### Problem details
The answer must consist of the records below, repeated exactly.

*** Opening Data for processing ***

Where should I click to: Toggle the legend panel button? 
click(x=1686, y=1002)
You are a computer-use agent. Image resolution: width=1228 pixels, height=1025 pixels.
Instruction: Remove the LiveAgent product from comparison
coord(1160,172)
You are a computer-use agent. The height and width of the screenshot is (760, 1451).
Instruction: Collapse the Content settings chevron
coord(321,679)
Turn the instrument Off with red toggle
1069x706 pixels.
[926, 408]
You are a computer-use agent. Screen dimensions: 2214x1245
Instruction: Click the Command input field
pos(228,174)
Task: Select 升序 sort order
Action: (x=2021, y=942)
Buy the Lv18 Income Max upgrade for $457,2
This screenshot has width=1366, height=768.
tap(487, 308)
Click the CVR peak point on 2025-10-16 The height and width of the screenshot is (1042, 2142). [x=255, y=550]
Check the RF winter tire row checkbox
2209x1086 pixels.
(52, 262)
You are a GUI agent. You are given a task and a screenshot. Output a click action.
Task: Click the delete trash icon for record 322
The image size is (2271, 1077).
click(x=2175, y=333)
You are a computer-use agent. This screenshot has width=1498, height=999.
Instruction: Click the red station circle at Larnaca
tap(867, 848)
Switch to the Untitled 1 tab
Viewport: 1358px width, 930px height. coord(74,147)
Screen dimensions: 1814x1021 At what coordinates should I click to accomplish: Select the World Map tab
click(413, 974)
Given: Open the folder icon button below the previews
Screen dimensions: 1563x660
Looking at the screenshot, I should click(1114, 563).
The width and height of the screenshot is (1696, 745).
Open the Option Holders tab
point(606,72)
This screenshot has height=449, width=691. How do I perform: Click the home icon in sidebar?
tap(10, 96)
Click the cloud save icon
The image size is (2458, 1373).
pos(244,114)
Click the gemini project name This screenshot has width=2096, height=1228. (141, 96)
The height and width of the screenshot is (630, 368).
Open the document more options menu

*** Closing Data for processing ***

### Output of the task
Where should I click to: Toggle the legend panel button? 
click(x=1686, y=1002)
You are a computer-use agent. Image resolution: width=1228 pixels, height=1025 pixels.
Instruction: Remove the LiveAgent product from comparison
coord(1160,172)
You are a computer-use agent. The height and width of the screenshot is (760, 1451).
Instruction: Collapse the Content settings chevron
coord(321,679)
Turn the instrument Off with red toggle
1069x706 pixels.
[926, 408]
You are a computer-use agent. Screen dimensions: 2214x1245
Instruction: Click the Command input field
pos(228,174)
Task: Select 升序 sort order
Action: (x=2021, y=942)
Buy the Lv18 Income Max upgrade for $457,2
This screenshot has width=1366, height=768.
tap(487, 308)
Click the CVR peak point on 2025-10-16 The height and width of the screenshot is (1042, 2142). [x=255, y=550]
Check the RF winter tire row checkbox
2209x1086 pixels.
(52, 262)
You are a GUI agent. You are given a task and a screenshot. Output a click action.
Task: Click the delete trash icon for record 322
The image size is (2271, 1077).
click(x=2175, y=333)
You are a computer-use agent. This screenshot has width=1498, height=999.
Instruction: Click the red station circle at Larnaca
tap(867, 848)
Switch to the Untitled 1 tab
Viewport: 1358px width, 930px height. coord(74,147)
Screen dimensions: 1814x1021 At what coordinates should I click to accomplish: Select the World Map tab
click(413, 974)
Given: Open the folder icon button below the previews
Screen dimensions: 1563x660
Looking at the screenshot, I should click(1114, 563).
The width and height of the screenshot is (1696, 745).
Open the Option Holders tab
point(606,72)
This screenshot has height=449, width=691. How do I perform: Click the home icon in sidebar?
tap(10, 96)
Click the cloud save icon
The image size is (2458, 1373).
pos(244,114)
Click the gemini project name This screenshot has width=2096, height=1228. (141, 96)
The height and width of the screenshot is (630, 368).
Open the document more options menu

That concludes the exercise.